CRITICAL & CURATORIAL PRACTICES
IN DESIGN EXHIBITION

GLEN EIRA GALLERY

6th October – 12th November

Including Works from The Museum of Disappearing Interiors
Part Architecture | Part Archive | Parts Unkown

The Endless Interior borrows from Frederick Kiesler’s idea of Vienna as an ‘endless interior’. The exhibition continues an ongoing survey into the oeuvres of European-trained émigré creatives in Australia and New Zealand in the post-war period. European exiles cast their influence across the entire sphere of Antipodean artistic practice and the fully designed and carefully crafted interior was the nucleus of their contribution to modernist Australia.

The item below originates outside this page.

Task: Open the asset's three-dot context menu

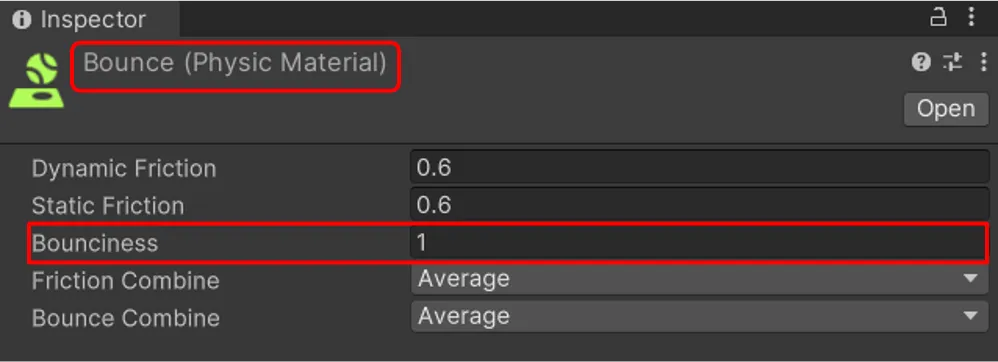Action: click(x=983, y=62)
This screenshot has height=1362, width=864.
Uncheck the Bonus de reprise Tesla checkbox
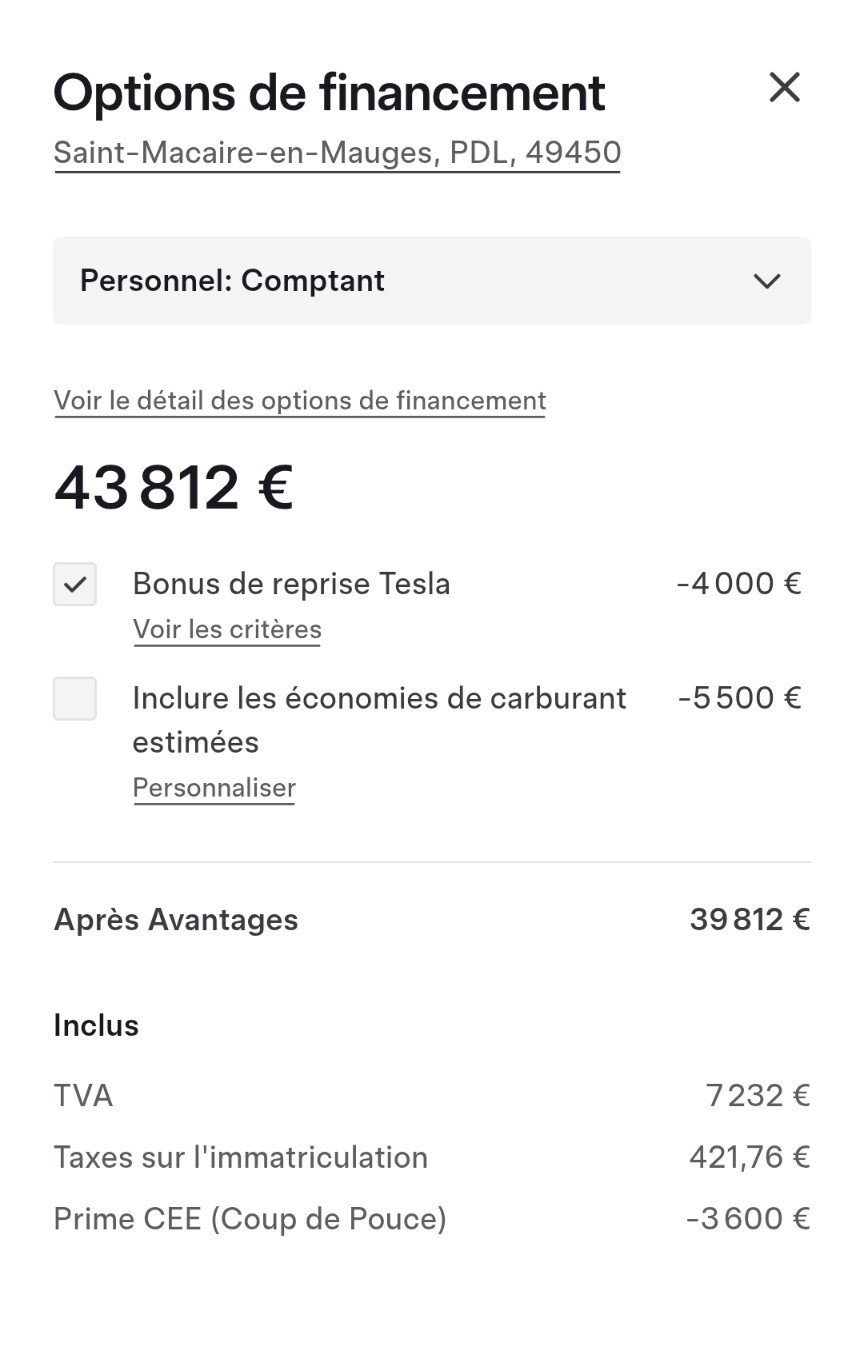pos(75,585)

Significant material culture from this crucible of modernity, including furniture, artworks and archival research material will feature in the exhibition.

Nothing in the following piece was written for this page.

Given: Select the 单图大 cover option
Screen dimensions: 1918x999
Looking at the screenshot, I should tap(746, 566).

The exhibition will be turned into a ‘living exhibition’ through the participation of master’s students from the Melbourne School of Design. The gallery will be transformed into a curatorial laboratory with students exhibiting work from Critical & Curatorial Practices in Design 2023 as a collective show titled, ‘The Museum of Disappearing Interiors’.

Frederick Kiesler worked for a period with Adolf Loos, was an architect, theoretician, theater designer, artist and sculptor. His famous drawing of Vienna’s Karlsplatz in the 1920s, was published in the July 1961 issue of Progressive Architecture – portraying a city of interiors where he suggests that the visible city is but the cover for a single vast interior. He insisted that there were not only “extraordinary individuals, but extraordinary groups and, most significantly, meeting places, private apartments, studios, and above all cafés where people would gather”.

The ‘Endless Interior’ forms part of a collaborative research project led by the Australian Centre for Architectural History, Urban and Cultural History (ACAHUCH). The research explores a group of emigres including: Heinrich Kulka who settled in Aukland, Ernst and Anna Plischke who settled in Wellington, familiar names like Ernest Fooks, Karl Hofmann, Gertrude Hofmann ,Frederic Rosenbaum, Henry Manne, Slawa Duldig, Louis Kahan, Andor Meszaros, Ernst Deutsch and kurt Popper who all settled here in Melbourne. Margaret Michaelis, Grete Weissenstein,  Paul Kafka, Harry Seidler, Ernst Korner and Hugo Stossel who all settled in Sydney. Robert Sheldon and Fritz Kos who settled in Perth and Karl and Gertrude Langer who settled in Brisbane to name just a few. The exhibition, ‘The Endless Interior’ at Glen Eira gallery from Oct-Nov 2023 is a prelude to a larger exhibition and research project that will hopefully travel to Vienna in the coming years.

Amongst this diaspora were artists, designers, dancers, furniture makers, photographers, architects and landscape architects. Significant material culture from this crucible of modernity, including artworks and furniture, also migrated around the world including to Australia and New Zealand. Over eighty years on, Austria to the Antipodes proposes to be the first major exhibition to explore this Viennese-Antipodean legacy by returning this material culture and the émigrés’ Antipodean work in exile back to Vienna.

MAIN IMAGE:
Frederick Kiesler: The Endless House 1959.